Estimate Turkey property transfer taxes and fees before you buy.

Computes Turkey's property acquisition costs — the 4% Tapu harci title-deed fee split between buyer and seller, VAT on new builds at 1/10/20%, and the registry revolving-fund fee — to show the total a buyer pays.

What is Tapu harci?

Tapu harci is Turkey's title-deed transfer fee charged when property ownership changes at the land registry. It is 4% of the declared sale value in total. By law it is split equally, 2% from the buyer and 2% from the seller, although in practice buyers often agree to cover the full 4%.

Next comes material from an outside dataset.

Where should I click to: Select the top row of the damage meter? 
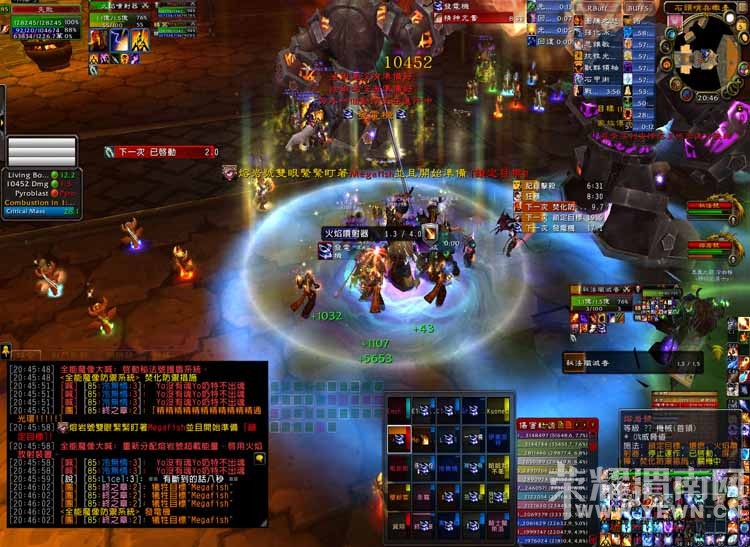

The Turkey Stamp Duty / Transfer Tax Calculator estimates what it costs to take title to a Turkish property. The headline charge is the Tapu harci — a 4% title-deed fee levied at the land registry — and for new builds there is also VAT (KDV). The tool shows each party’s share and the total a buyer should budget for.

How it works

The Tapu harci is 4% of the value declared at the registry. By law it splits 2% buyer + 2% seller, but because parties frequently agree the buyer pays the whole 4%, the tool lets you choose. The declared value cannot be lower than the municipal assessed value (emlak rayic bedeli), so it should match the real sale price.

For new-build homes bought from a developer, VAT applies on top, at 1%, 10% or 20% depending on the property’s size and type. Resale homes sold between individuals carry no VAT, so the tool drops it entirely for second-hand purchases. A small revolving-fund registry fee rounds out the buyer’s total.

Buyer total = buyer’s share of the 4% Tapu harci + VAT on a new build + the registry fee.

Example and notes

On a 3,000,000 TRY resale home, the total Tapu harci is 3,000,000 × 4% = 120,000 TRY. Split the default way, buyer and seller each pay 60,000 TRY; if the buyer covers the full fee they pay 120,000 TRY. A new build at the same value with 20% VAT would add 600,000 TRY of KDV on top.

This is an estimate. Rates and VAT bands change, foreign buyers face extra valuation and currency rules, and notary costs vary. Confirm the current figures with a notary or land-registry office before completing.